» What the task asks
Return the exact part of the article on the synthetic cell that opens with the words containing "Venter and his" and closes with "combined the two.".

START Passage provided

21 May 2010

What Use is a New-Born Baby?

On a Friday in March, scientists inserted over 1 million base pairs of synthetic DNA into Mycoplasma capricolum cells before leaving for the weekend. When they returned on Monday, their cells had bloomed into colonies.

“When we look at life forms, we see fixed entities,” said J. Craig Venter, president of the Institute, in a recent podcast. “But this shows in fact how dynamic they are. They change from second to second. And that life is basically the result of an information process. Our genetic code is our software.” _Wired
Wired

"Impressive!", you may say, "but what good is it?" Yes, what good is a newborn baby? Only time can tell. Here is a look at the coverage of the Venter Institute's achievement from a few prominent websites:
The cell was created by stitching together the genome of a goat pathogen called Mycoplasma mycoides from smaller stretches of DNA synthesised in the lab, and inserting the genome into the empty cytoplasm of a related bacterium. The transplanted genome booted up in its host cell, and then divided over and over to make billions of M. mycoides cells.

Venter and his team have previously accomplished both feats – creating a synthetic genome and transplanting a genome from one bacterium into another – but this time they have combined the two.

"It's the first self-replicating cell on the planet that's parent is a computer," says Venter, referring to the fact that his team converted a cell's genome that existed as data on a computer into a living organism. _NewScientist

"It is a big deal," geneticist and technology developer George Church of Harvard Medical School says of the achievement. "It's not incremental, but it's not final either," noting that other groups are already delivering useful products from partially reengineered genomes, such as biofuels from engineered E. coli.

Biological engineer Drew Endy of Stanford University clarified how to think of this creation. "It's not genesis, it's not as if mice are coming from a pile of dirty rags in a corner," he says. "The correct word is poesis, human construction. We can now go from information and get a reproducing organism. It lays down the gauntlet for us to learn how to engineer genomes." _SciAm

Using a method developed in 2008, the researchers, led by genomics pioneer Craig Venter, synthesized the genome of a tiny bacterium called Mycoplasma mycoides, containing just over a million DNA base pairs. Next they transplanted the synthetic genome into a related bacterium, Mycoplasma capricolum, in a process they had previously perfected using nonsynthetic chromosomes.

END Passage provided
START Dataset excerpt

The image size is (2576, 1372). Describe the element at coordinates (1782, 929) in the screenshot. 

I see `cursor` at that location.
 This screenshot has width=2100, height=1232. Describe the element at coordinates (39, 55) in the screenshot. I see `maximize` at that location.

END Dataset excerpt

» Your response
Venter and his team have previously accomplished both feats – creating a synthetic genome and transplanting a genome from one bacterium into another – but this time they have combined the two.